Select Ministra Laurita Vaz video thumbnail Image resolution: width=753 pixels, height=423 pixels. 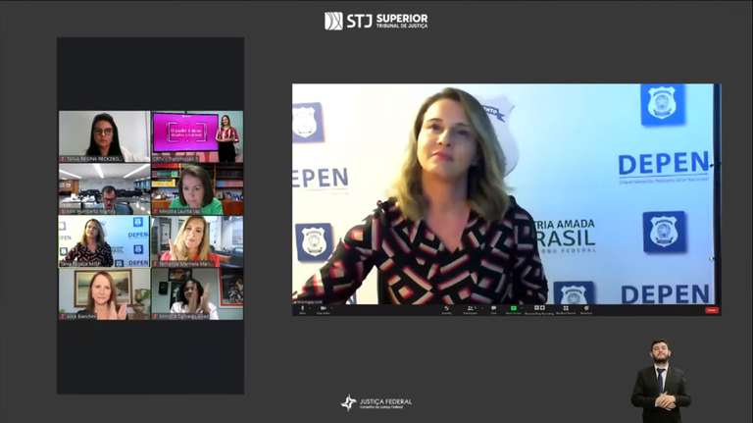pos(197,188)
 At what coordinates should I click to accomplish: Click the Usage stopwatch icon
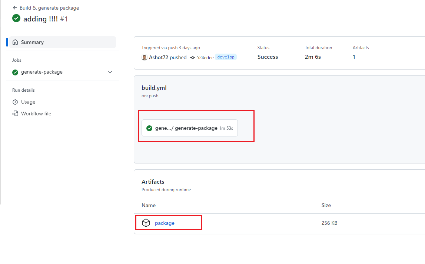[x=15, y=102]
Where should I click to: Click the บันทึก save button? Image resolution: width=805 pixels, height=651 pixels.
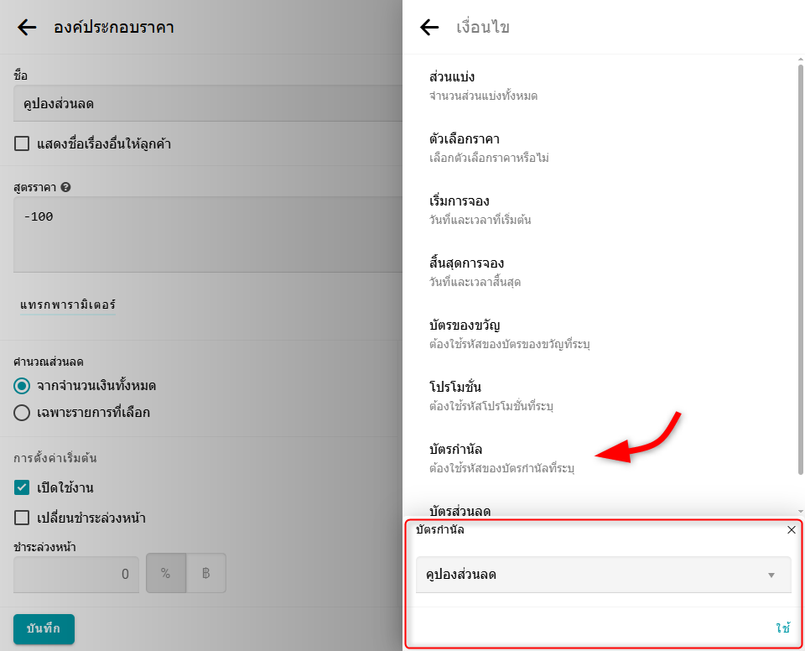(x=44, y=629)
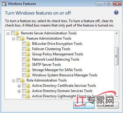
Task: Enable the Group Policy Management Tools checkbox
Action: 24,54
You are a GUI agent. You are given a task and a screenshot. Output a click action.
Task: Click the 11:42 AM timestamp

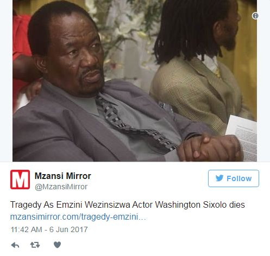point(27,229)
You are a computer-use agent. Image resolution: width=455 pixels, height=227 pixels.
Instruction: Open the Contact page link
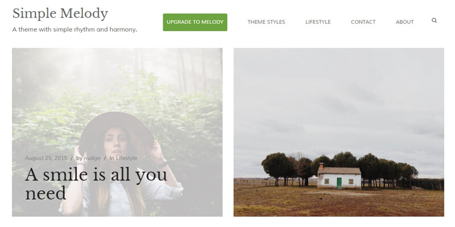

━━━━━━━━

- Try it:
Examine the listing and say how many of its lines contain the string "agent". Give the number alone.

- Task output:
2